Ces exactions sont commises par les forces de sécurité régionales, appelées la police Liyu, avec l'autorisation du gouvernement de la région Somali, précise HRW, qui a documenté des abus commis entre 2011 et début 2018 en interrogeant près de 100 personnes, dont d'anciens détenus et membres des forces de sécurité.


«On ne peut pas suffisamment souligner le niveau de torture et d'abus à Jail Ogaden», reconnaît Felix Horne, chercheur à HRW. Le nouveau Premier ministre éthiopien Abiy Ahmed, entré en fonction en avril, «doit continuer à condamner publiquement la torture et agir contre Jail Ogaden pour montrer sa détermination à en finir avec la torture et l'impunité», a estimé le chercheur. «L'horrible situation qui est celle de Jail Ogaden requiert immédiatement une enquête transparente sur les actes du président régional, ceux d'autres responsables de la région Somali, et ceux de la police Liyu», a réclamé M.Horne.

Nouveau gouvernement à Addis-Abeba
Dès son entrée en fonction, M.Abiy a cherché à mettre un terme aux insurrections de groupes séparatistes ainsi qu'à diverses violations des droits fondamentaux. Il a d'ailleurs limogé cinq hauts responsables pénitentiaires, dont le directeur de l'administration pénitentiaire fédérale, quelques heures avant la publication du rapport de Human Rights Watch, selon Reuters. En juin, il a publiquement reconnu des actes de torture commis par les services de sécurité en les décrivant comme une forme de «terrorisme». Il a également soutenu une loi pour décriminaliser les groupes armés tels que l'ONLF tandis que le parlement a levé l'état d'urgence. 

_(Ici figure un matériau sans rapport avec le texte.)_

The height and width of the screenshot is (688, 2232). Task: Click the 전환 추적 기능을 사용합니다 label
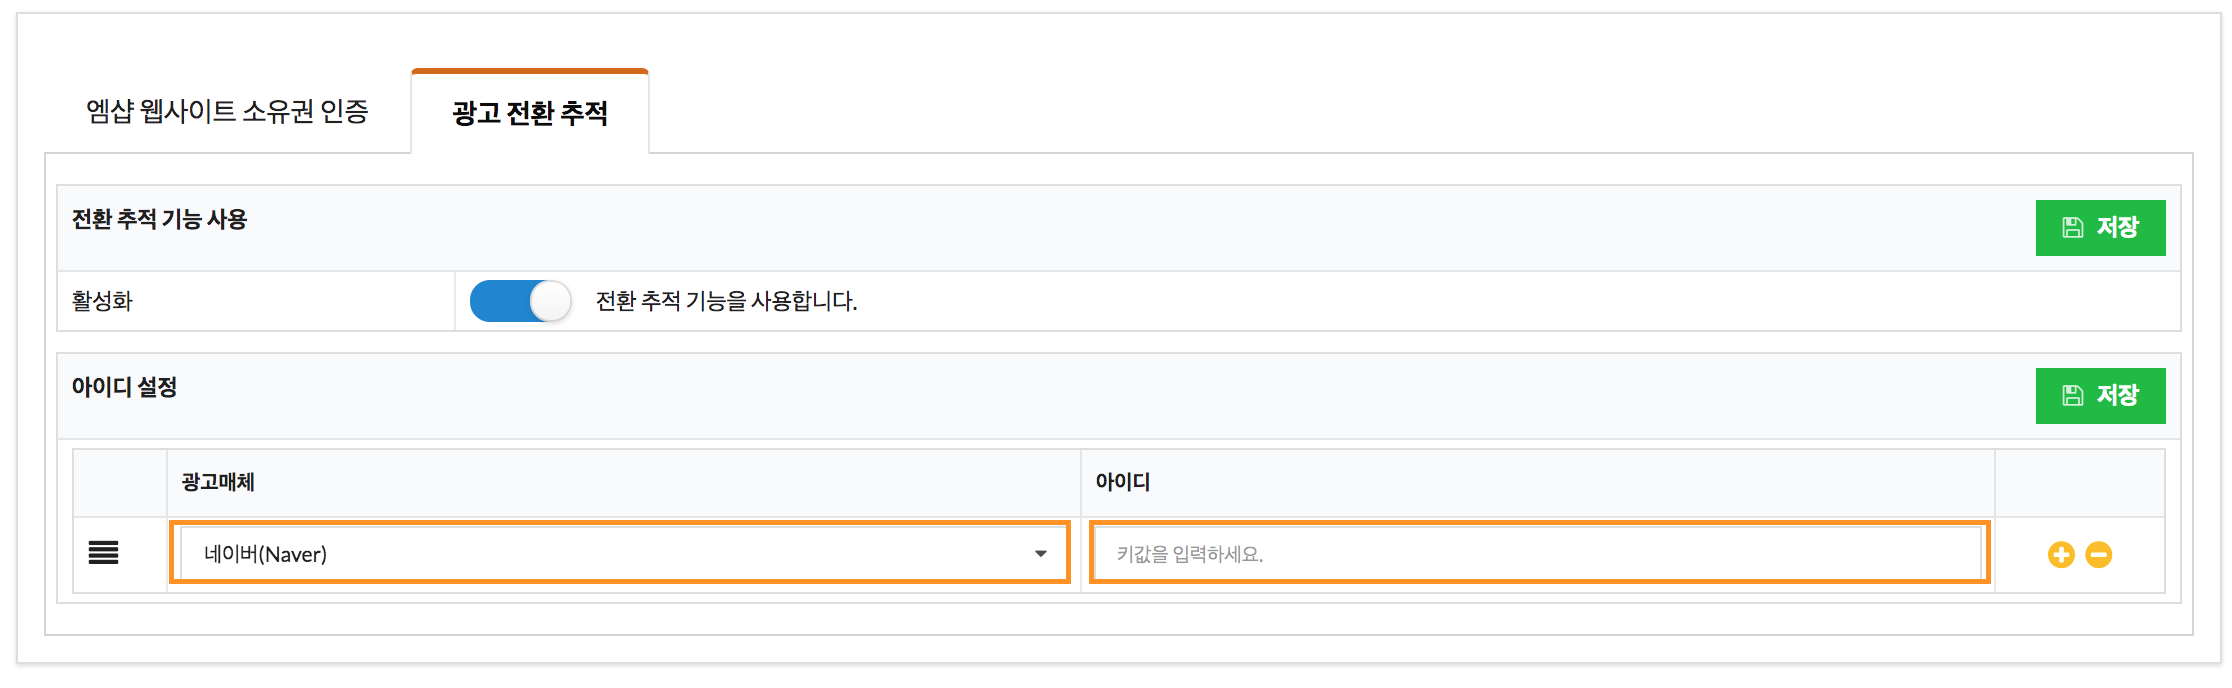click(727, 301)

Les défenseurs des droits de l'Homme accusent depuis de nombreuses années les forces de sécurité éthiopiennes d'exactions, essentiellement contre des groupes rebelles qui ont visé le parti au pouvoir, le Front démocratique révolutionnaire des peuples éthiopiens (EPRDF).

La région Somali d'Ethiopie est la deuxième plus étendue du pays. Limitrophe avec la Somalie et le Kenya, elle est l'une des plus instables d'Ethiopie. Des combats interethniques ont éclaté fin 2017 le long de la frontière que partagent les régions Somali et Oromia, faisant des centaines de morts et plus d'un million de déplacés.

De façon plus générale, la situation dans la Corne de l'Afrique reste très instable et l'Ethiopie, deuxième pays le plus peuplé d'Afrique, est très active dans la région. Elle intervient dans les forces de l'Union africaine en Somalie (Amisom)  et mène une politique de normalisation avec l'Erythrée.